Das erste Bild ist das des Menschen, der einen Wasserkrug trägt (vgl. V. 13). Dieses Detail mag überflüssig erscheinen. Aber es ist jener völlig unbekannte Mensch, der die Jünger auf der Suche zu dem Ort führt, der später Abendmahlssaal genannt werden wird. Und der Wasserkrug ist das Erkennungszeichen: ein Zeichen, das an die dürstende Menschheit denken lässt, die immer nach einer Wasserquelle sucht, welche ihren Durst löscht und sie erquickt. Wir alle gehen mit einem Krug in der Hand durch das Leben: wir alle, jeder von uns dürstet nach Liebe, nach Freude, nach einem geglückten Leben in einer menschlicheren Welt. Und gegen diesen Durst hilft das Wasser der weltlichen Dinge nicht, weil es sich um einen tieferen Durst handelt, den nur Gott zu stillen vermag.

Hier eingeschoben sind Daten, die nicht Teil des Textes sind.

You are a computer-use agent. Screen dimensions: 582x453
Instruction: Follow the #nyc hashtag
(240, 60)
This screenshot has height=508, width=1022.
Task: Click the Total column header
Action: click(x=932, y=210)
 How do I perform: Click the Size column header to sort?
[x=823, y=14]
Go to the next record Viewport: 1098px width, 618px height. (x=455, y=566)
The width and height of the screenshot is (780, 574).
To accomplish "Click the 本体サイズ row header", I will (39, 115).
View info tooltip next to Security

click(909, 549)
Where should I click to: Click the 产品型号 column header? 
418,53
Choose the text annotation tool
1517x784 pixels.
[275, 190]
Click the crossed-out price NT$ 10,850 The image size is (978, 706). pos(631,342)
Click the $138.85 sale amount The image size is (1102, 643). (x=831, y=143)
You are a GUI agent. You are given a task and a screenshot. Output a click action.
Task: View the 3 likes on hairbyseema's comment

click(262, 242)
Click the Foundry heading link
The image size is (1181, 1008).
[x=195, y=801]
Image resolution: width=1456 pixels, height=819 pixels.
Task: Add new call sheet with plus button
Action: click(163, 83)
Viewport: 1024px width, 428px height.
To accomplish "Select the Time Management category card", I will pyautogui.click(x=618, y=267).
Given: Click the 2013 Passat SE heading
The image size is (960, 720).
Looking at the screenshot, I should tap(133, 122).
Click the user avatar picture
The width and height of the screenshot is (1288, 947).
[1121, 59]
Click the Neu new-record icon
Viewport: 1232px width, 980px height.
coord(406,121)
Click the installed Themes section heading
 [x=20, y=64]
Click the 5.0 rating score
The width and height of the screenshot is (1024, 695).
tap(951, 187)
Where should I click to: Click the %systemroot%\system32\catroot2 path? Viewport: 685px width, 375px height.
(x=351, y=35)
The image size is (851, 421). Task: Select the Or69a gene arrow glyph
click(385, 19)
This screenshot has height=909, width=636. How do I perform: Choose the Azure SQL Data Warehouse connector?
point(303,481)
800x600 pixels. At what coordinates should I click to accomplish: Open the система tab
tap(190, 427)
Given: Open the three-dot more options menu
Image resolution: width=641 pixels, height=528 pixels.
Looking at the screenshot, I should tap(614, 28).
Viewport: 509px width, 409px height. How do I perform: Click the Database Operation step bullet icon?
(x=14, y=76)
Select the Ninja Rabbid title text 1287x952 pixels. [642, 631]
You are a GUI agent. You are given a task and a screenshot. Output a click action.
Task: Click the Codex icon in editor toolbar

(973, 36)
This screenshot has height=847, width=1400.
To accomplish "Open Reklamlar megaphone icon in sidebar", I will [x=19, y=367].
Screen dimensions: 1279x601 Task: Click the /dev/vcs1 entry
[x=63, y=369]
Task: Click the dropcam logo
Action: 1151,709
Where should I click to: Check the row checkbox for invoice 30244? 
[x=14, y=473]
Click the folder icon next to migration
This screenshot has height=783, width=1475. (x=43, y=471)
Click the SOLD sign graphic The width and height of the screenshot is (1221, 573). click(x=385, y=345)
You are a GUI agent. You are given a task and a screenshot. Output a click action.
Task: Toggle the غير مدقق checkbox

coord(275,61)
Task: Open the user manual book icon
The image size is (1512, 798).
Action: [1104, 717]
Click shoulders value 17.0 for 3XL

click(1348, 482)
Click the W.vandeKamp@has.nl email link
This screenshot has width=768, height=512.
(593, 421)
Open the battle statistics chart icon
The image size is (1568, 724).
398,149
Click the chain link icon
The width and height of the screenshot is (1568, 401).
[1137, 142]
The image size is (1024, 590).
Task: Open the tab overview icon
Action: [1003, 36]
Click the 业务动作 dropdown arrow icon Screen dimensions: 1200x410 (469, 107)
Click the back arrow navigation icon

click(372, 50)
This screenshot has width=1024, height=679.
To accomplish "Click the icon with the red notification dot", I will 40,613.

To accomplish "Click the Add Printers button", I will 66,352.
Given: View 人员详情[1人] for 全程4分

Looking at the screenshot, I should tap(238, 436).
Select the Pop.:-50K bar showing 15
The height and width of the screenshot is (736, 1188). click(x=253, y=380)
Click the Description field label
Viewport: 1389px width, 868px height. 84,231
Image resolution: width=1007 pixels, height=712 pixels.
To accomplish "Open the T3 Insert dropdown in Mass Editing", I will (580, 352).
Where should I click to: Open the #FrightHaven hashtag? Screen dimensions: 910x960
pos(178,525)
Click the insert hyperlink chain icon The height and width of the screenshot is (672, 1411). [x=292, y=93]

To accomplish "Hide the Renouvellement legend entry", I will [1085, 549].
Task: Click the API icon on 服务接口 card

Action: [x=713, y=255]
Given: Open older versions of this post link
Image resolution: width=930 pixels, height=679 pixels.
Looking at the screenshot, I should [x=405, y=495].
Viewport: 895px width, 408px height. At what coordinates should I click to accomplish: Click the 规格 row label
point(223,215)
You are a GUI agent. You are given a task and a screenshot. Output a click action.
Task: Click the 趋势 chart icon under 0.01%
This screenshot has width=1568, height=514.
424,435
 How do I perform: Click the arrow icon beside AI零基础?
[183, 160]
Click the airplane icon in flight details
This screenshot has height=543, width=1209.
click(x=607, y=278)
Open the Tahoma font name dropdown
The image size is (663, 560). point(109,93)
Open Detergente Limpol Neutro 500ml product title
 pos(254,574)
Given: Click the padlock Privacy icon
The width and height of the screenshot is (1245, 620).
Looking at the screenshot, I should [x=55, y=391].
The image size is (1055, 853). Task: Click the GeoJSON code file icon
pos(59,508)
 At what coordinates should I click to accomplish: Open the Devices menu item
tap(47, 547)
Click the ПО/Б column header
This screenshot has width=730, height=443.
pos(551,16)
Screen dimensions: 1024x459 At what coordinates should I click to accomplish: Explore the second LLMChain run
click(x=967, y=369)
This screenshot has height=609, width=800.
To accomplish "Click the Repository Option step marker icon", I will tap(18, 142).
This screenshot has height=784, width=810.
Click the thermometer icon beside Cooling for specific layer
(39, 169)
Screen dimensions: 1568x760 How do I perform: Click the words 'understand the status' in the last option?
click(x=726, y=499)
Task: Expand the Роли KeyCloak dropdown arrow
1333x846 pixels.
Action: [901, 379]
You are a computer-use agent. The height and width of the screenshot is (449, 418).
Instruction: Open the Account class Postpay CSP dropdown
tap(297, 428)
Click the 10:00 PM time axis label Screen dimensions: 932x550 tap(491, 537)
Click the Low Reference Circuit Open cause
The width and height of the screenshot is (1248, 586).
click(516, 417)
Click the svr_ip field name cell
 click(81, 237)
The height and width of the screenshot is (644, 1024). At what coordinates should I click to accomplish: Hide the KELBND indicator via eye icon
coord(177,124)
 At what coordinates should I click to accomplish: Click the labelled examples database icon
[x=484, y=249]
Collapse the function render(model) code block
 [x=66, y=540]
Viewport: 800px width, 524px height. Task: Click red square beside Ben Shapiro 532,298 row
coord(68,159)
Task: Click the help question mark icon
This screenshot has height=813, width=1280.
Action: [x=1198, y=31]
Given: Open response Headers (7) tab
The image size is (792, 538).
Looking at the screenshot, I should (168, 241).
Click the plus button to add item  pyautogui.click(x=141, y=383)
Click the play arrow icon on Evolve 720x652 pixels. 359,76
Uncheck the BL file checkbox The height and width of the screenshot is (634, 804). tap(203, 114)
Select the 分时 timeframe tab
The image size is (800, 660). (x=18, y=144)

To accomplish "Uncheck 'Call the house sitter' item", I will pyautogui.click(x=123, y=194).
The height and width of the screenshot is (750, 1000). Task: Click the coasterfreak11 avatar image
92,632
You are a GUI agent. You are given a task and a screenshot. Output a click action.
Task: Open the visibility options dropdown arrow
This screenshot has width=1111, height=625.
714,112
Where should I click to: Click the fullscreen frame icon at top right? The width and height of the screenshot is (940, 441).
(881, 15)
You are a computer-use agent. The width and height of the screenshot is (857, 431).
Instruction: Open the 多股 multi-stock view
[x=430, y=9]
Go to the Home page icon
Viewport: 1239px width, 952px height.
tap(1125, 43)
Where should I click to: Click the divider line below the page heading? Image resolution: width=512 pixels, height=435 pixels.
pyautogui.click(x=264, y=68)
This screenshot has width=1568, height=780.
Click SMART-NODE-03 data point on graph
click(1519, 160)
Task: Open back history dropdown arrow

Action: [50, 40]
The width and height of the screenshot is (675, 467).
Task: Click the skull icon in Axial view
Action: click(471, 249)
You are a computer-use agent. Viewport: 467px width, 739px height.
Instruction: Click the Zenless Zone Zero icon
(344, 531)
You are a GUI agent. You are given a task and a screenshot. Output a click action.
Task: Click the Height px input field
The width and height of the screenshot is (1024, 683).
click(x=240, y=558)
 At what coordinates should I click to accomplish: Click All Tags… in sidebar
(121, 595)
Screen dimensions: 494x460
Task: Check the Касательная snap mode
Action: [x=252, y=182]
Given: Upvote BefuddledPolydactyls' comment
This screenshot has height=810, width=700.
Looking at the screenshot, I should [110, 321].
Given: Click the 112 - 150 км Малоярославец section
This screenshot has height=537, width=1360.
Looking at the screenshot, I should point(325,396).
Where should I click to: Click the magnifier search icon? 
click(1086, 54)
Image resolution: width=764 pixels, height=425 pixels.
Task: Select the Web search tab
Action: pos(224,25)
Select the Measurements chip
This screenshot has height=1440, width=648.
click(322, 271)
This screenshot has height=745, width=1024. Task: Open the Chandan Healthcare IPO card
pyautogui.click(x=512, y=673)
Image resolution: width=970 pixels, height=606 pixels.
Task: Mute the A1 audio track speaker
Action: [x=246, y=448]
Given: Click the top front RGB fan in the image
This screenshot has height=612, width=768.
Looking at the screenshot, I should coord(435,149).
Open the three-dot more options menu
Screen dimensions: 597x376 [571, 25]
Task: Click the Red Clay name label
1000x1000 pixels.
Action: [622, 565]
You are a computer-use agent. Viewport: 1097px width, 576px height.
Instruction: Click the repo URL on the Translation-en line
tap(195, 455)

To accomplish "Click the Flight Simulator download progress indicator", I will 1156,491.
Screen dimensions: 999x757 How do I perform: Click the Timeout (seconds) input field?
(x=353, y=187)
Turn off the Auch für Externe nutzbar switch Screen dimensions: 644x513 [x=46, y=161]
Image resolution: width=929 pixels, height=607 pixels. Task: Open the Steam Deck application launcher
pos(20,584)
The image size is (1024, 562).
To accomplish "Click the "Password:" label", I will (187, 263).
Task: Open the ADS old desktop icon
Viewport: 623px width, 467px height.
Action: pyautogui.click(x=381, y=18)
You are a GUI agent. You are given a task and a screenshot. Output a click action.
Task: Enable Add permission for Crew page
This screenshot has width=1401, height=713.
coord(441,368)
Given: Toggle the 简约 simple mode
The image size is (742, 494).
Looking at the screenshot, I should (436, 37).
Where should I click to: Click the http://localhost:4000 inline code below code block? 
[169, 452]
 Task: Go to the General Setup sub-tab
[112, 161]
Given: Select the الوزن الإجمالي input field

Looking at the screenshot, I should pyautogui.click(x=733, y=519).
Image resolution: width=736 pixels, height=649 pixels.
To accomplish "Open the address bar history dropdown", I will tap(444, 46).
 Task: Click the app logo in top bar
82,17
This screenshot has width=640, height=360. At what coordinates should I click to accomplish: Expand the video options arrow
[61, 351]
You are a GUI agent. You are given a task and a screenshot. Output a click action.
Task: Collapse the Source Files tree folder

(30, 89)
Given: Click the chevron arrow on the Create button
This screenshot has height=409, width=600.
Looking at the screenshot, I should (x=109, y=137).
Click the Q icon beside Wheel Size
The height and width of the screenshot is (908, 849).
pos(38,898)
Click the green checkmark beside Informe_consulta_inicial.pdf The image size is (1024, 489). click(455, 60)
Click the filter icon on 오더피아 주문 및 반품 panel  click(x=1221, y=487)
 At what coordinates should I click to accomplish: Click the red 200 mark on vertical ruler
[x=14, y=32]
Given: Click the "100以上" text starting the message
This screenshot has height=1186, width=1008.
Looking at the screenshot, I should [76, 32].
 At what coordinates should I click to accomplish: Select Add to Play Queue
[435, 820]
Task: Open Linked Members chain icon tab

Folgen wir weiter diesem symbolischen „Zeichen“. Jesus sagt den Seinen: Dort, wo sie ein Mensch mit dem Wasserkrug hinführen wird, kann das Paschamahl gefeiert werden. Um die Eucharistie zu feiern, müssen wir also an erster Stelle den eigenen Durst nach Gott erkennen: dass wir seiner bedürfen, dass wir uns nach seiner Gegenwart und seiner Liebe sehnen, dass wir uns bewusst sind, dass wir es alleine nicht schaffen können, sondern einer Nahrung und eines Tranks des ewigen Lebens bedürfen, die uns auf dem Weg stützen. Das Drama von heute ist – so können wir sagen –, dass der Durst oftmals erloschen ist. Die Fragen über Gott sind verklungen, die Sehnsucht nach ihm verebbt, die Gottsucher werden immer seltener. Gott ist nicht mehr anziehend, weil wir unseren tiefsten Durst nicht mehr spüren. Aber nur dort, wo es einen Mann oder eine Frau mit dem Wasserkrug gibt – denken wir zum Beispiel an die Samariterin (vgl. Joh 4,5-30) –, kann der Herr sich als derjenige erweisen, der das neue Leben schenkt, der unsere Träume und Wünsche mit zuverlässiger Hoffnung speist, als Gegenwart der Liebe, die unserer irdischen Pilgerschaft Sinn und Richtung verleiht. Wie wir schon festgestellt hatten, ist es jener Mensch mit dem Wasserkrug, der die Jünger zu dem Raum führt, in dem Jesus die Eucharistie einsetzen wird. Es ist der Durst nach Gott, der uns zum Altar bringt. Wenn der Durst fehlt, werden unsere Feiern trocken. Auch als Kirche kann somit nicht das Grüppchen der üblichen Leute genügen, die zur Feier der Eucharistie zusammenkommen; wir müssen in die Stadt gehen, den Menschen begegnen, den Durst nach Gott und die Sehnsucht nach dem Evangelium kennenlernen und erneut entfachen.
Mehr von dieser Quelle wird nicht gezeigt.